Simulating Consumer Decisions via Persona-based LLM Agents (Master's Thesis) | Dongjae Kim

Master’s Thesis: This research represents the core foundation of my work as a Market Simulation Architect, presented for my M.S. in Data Engineering at Pukyong National University.

Figure 1. Framework

Full Title: Consumer Decision-Making Simulation Using Persona-Based Large Language Model Agents

How can we predict consumer responses to a product or service that does not yet exist in the market? To engineer the dynamics of emerging markets, we need a “synthetic laboratory” that perfectly mirrors human cognition.

📌 The Problem: The Limits of Traditional Consumer Research

Traditionally, predicting market demand has relied on stated-preference (SP) surveys analyzed via Discrete Choice Models (DCM) or Agent-Based Models (ABM). However, these methods face fundamental limitations:

Static and Costly: Conducting large-scale, repetitive surveys for every new market scenario (like the introduction of Mobility as a Service) is prohibitively expensive and induces respondent fatigue.
Lack of Cognitive Depth: While DCMs calculate choice probabilities based on utility maximization, they fail to capture the complex, contextual cognitive process—the “how” and “why” behind a consumer’s decision. Furthermore, traditional ABMs rely on rigid, manually coded heuristics that lack psychological expressiveness.

⚙️ The Method: Persona-Based LLM Agent Framework

To build a truly dynamic simulation environment, I designed a framework utilizing Large Language Models (LLMs) as synthetic human agents (simulacra) based on 646 real-world survey responses.

Structured Reasoning Templates: Rather than relying on generic prompts, I engineered specific zero-shot reasoning structures mimicking human psychology: Deliberative Reasoning (DR, top-down value assessment), Alternative-Based Reasoning (AR, bottom-up feasibility check), and a Hybrid Reasoning (HR) approach that integrates both.
Multidimensional Persona Injection: Agents were injected with diverse combinations of real consumer data. The study systematically tested how different subsets of information (demographics, lifestyle & attitudes, built environment, past experiences) influence the simulation’s fidelity.
Informational Interaction via Expert Agent: I introduced a multi-agent dynamic where a ‘Transport Analyst Agent’ deeply analyzed a consumer’s profile and injected high-level expert opinions back into the consumer agent’s persona, enriching the context beyond raw data arrays.

🚀 The Impact: A High-Fidelity Synthetic Market Laboratory

Evaluated using robust metrics for imbalanced data (MCC and Balanced Accuracy), this thesis proves that LLM agents can successfully simulate complex behavioral shifts—specifically, the intention to reduce private car usage in a MaaS ecosystem.

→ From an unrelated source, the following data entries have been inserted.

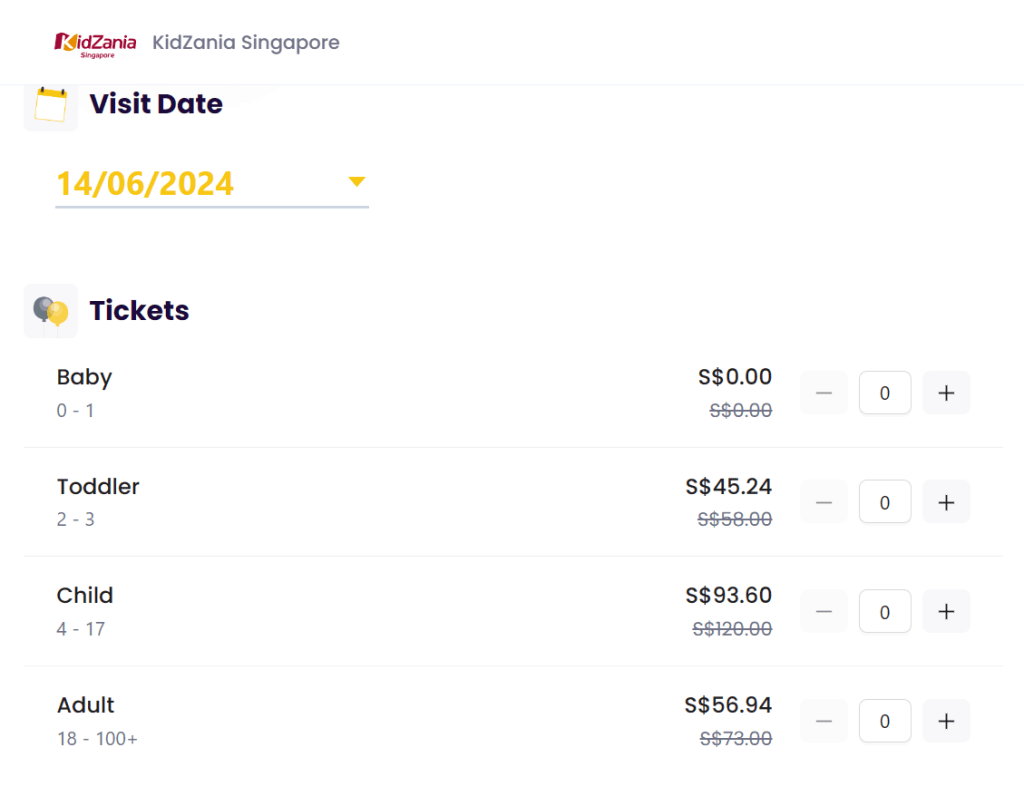Increment Adult ticket count with plus
1024x796 pixels.
[946, 721]
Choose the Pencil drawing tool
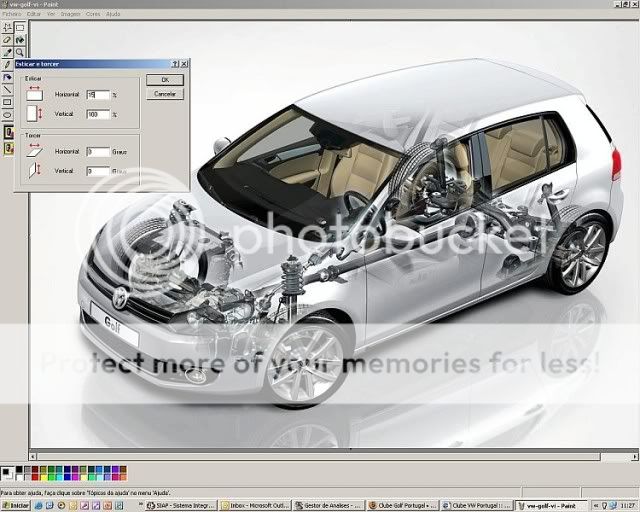The height and width of the screenshot is (512, 640). (7, 65)
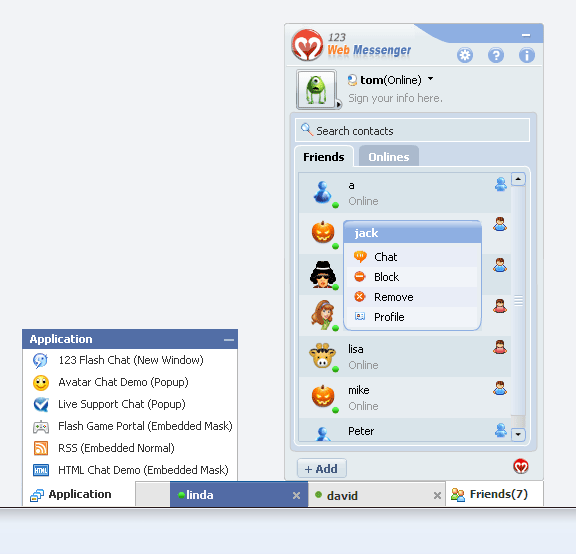Click the help question mark icon

click(x=496, y=55)
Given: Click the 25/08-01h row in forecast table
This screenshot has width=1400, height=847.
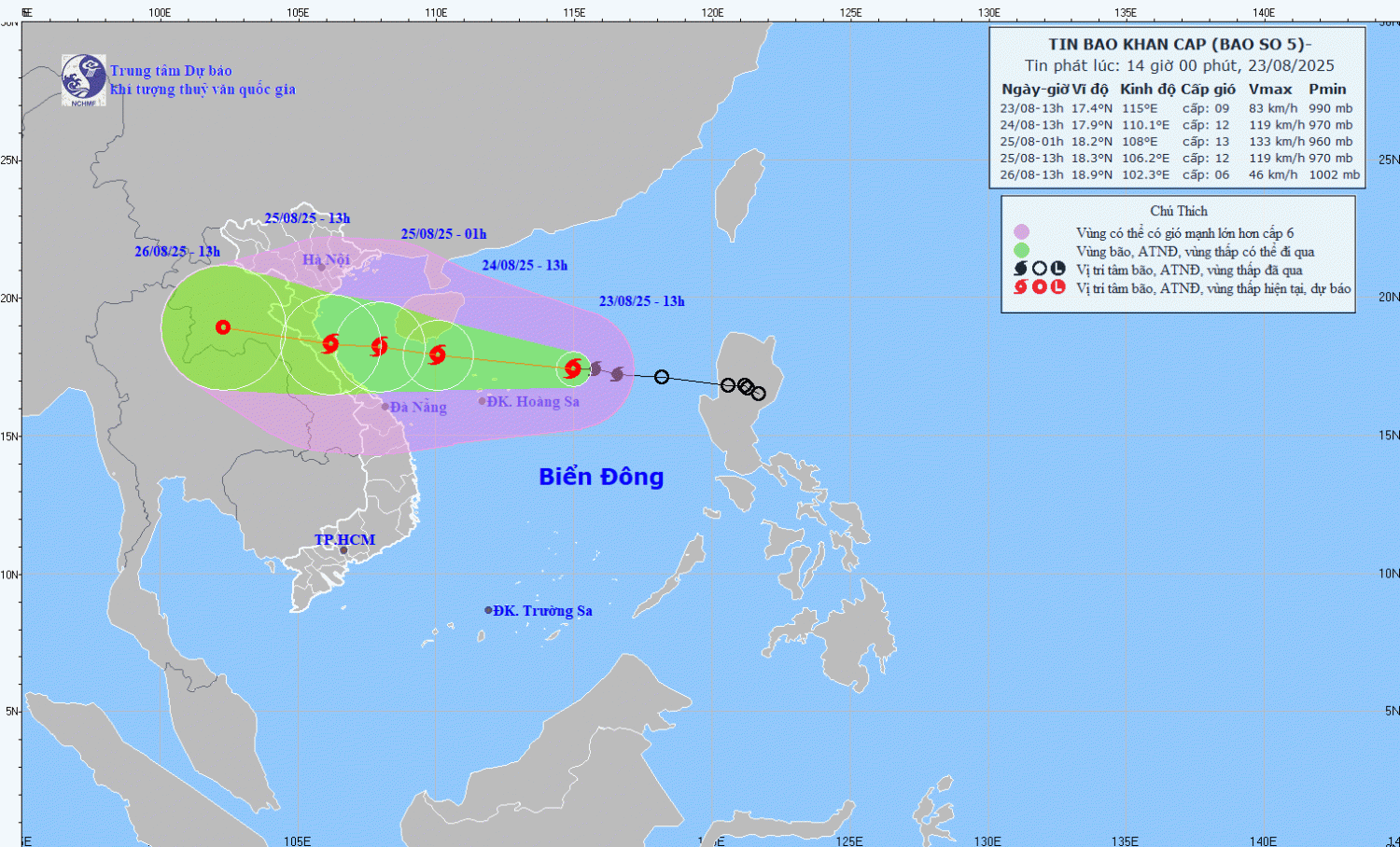Looking at the screenshot, I should click(x=1176, y=142).
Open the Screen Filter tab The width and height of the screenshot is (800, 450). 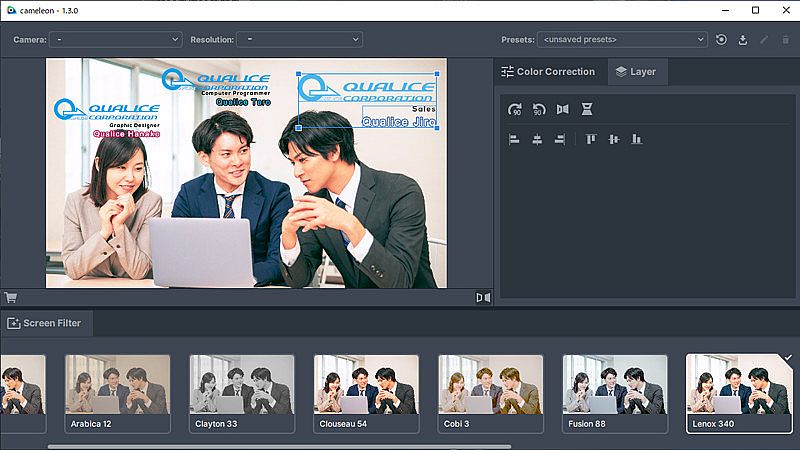point(48,323)
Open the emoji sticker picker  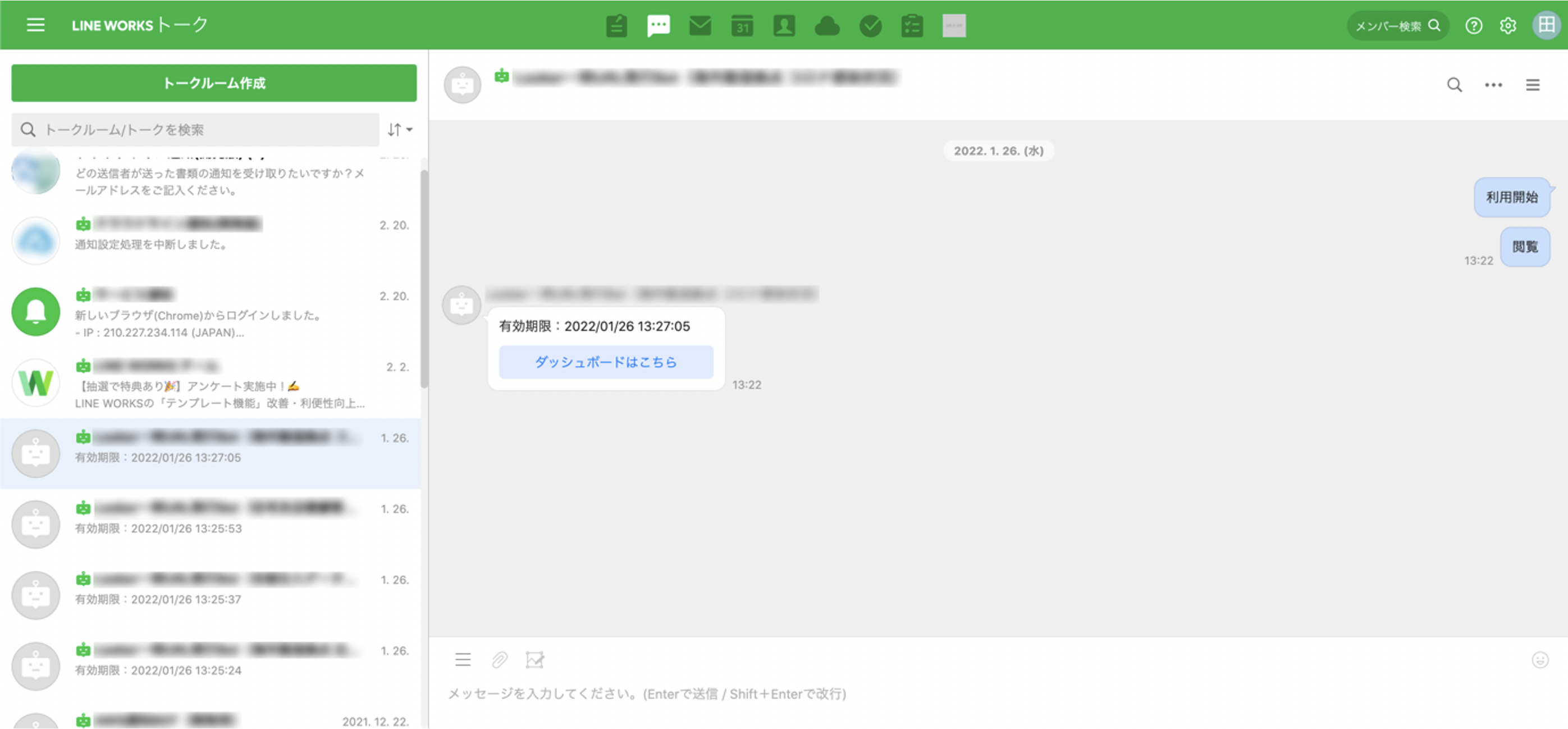coord(1539,659)
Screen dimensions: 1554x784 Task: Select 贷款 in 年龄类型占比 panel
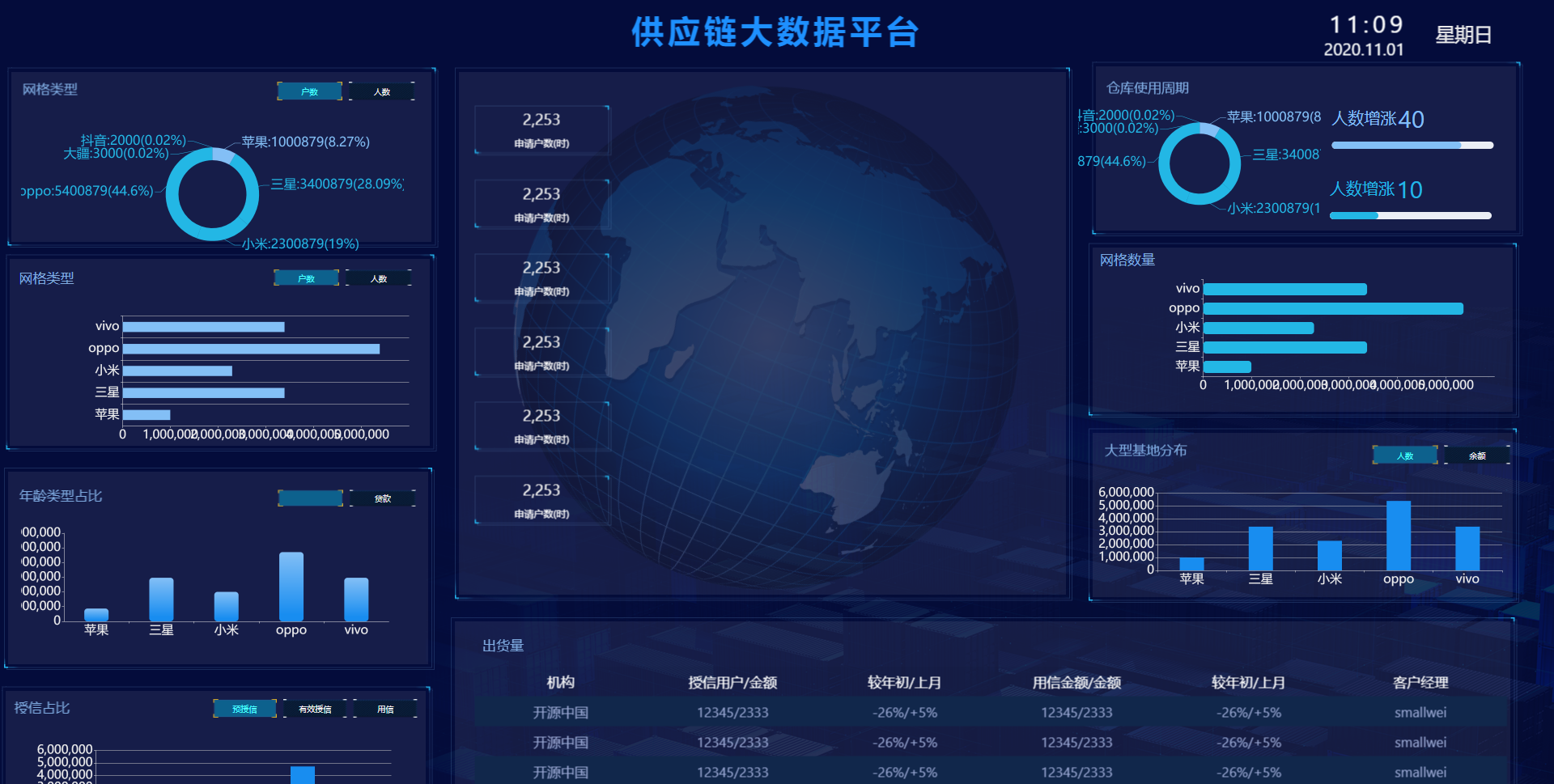(x=383, y=498)
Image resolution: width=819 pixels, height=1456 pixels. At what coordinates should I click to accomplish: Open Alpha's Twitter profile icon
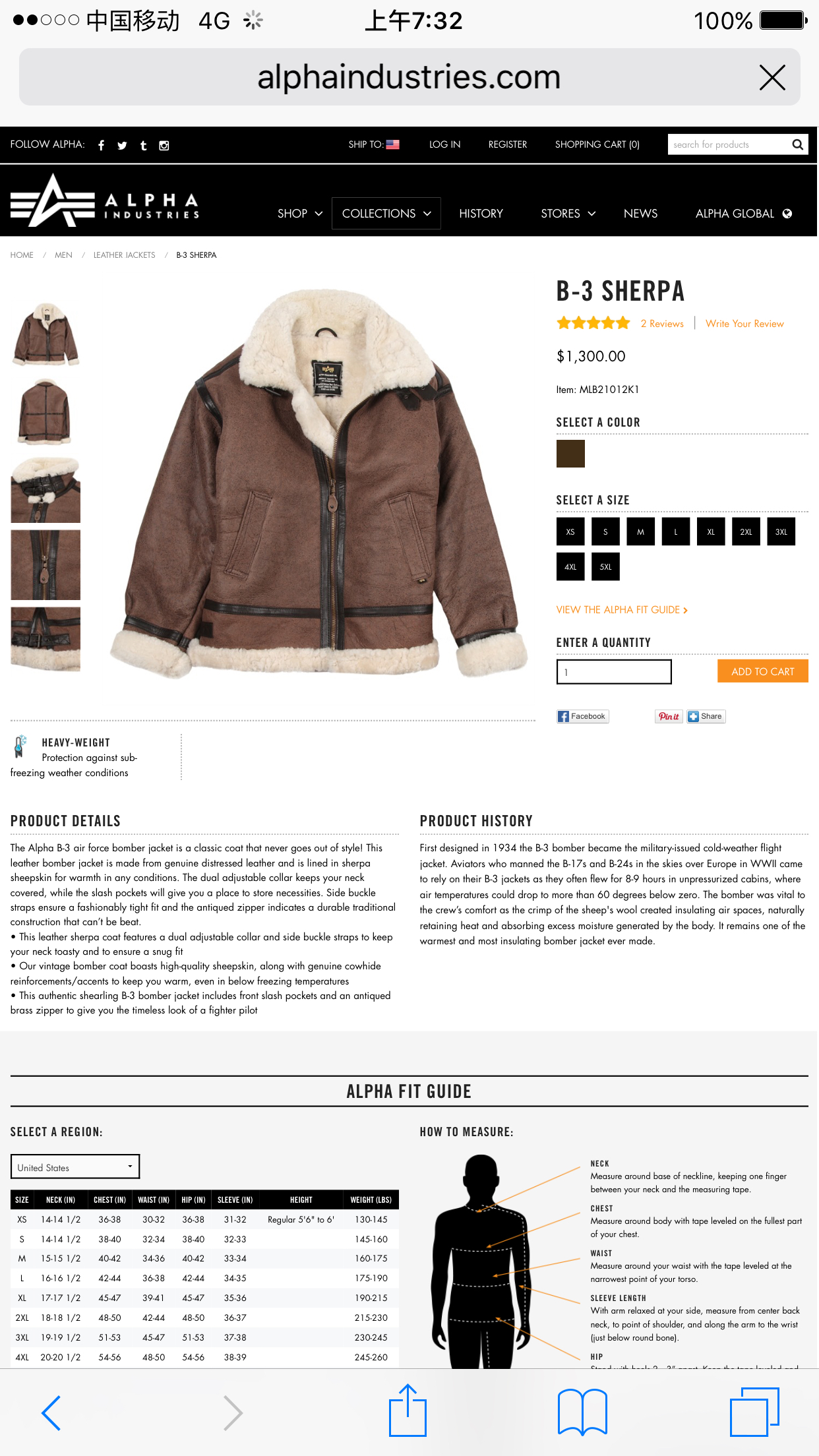click(122, 145)
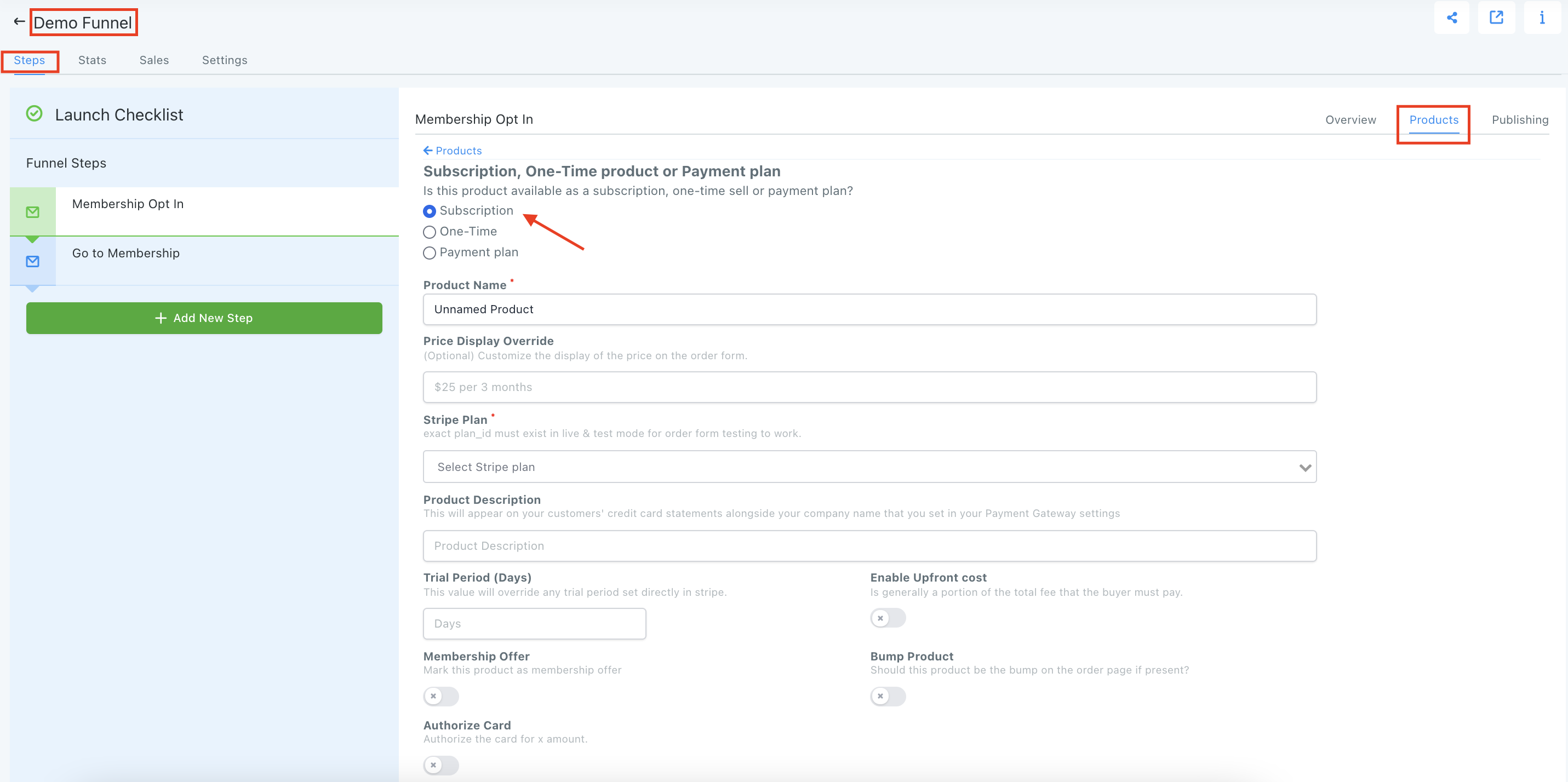Turn on the Bump Product toggle
The image size is (1568, 782).
click(888, 695)
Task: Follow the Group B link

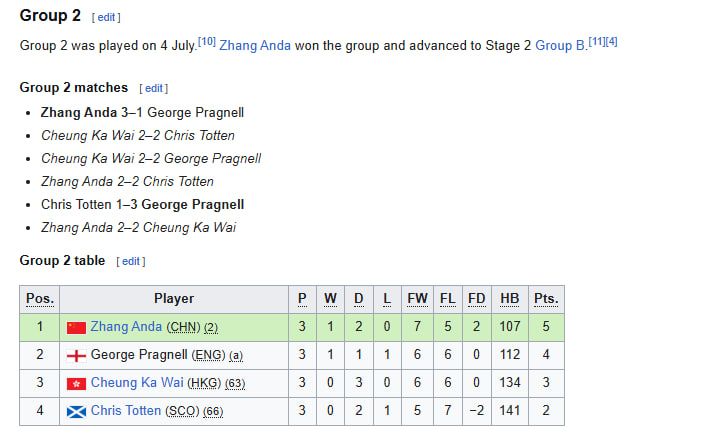Action: 560,46
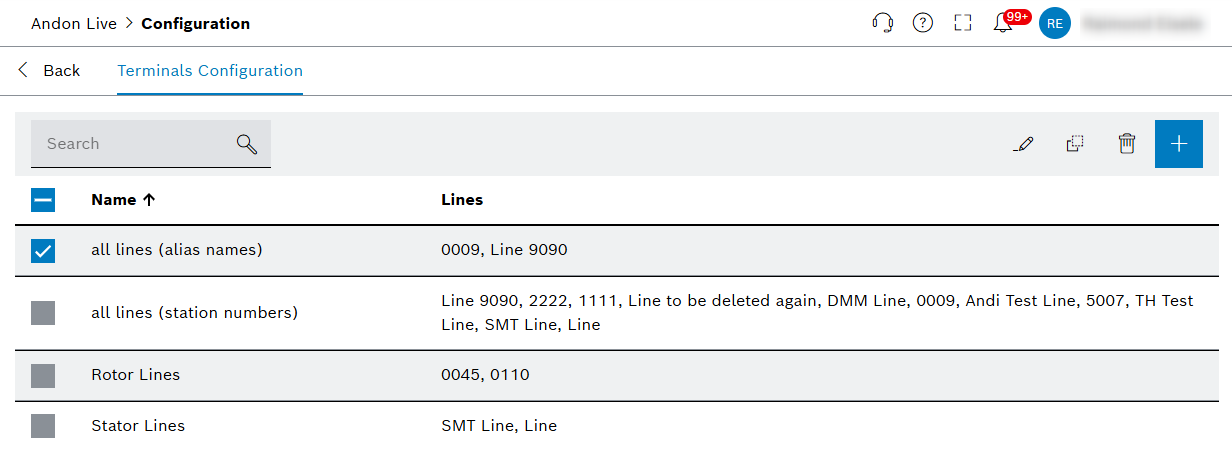Select the Rotor Lines checkbox
1232x475 pixels.
tap(43, 376)
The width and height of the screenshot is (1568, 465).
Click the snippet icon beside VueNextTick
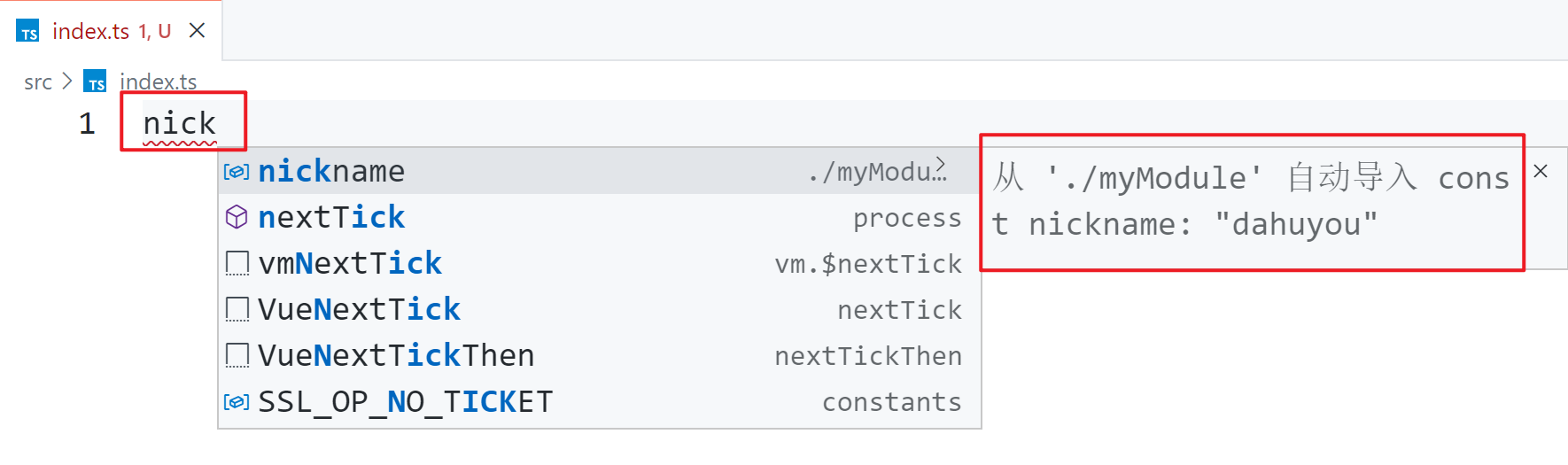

The Power of Lifestyle over Demographics: The simulation revealed that injecting a persona’s lifestyle and intrinsic attitudes vastly outperforms surface-level socio-demographic data in replicating real human decisions.
Solving the Minority Prediction Gap: For hard-to-predict minority groups (e.g., ‘light car users’), simple data injection failed. However, the informational interaction with the Expert Agent successfully bridged this gap, proving that synthesized insights can substitute for missing detailed data.
The Ultimate Decision Engine: This architecture provides a rapid, cost-effective synthetic laboratory to test product-market fit, proving that AI agents constrained by structured reasoning can foresee the future outcomes of emerging markets with unprecedented agility.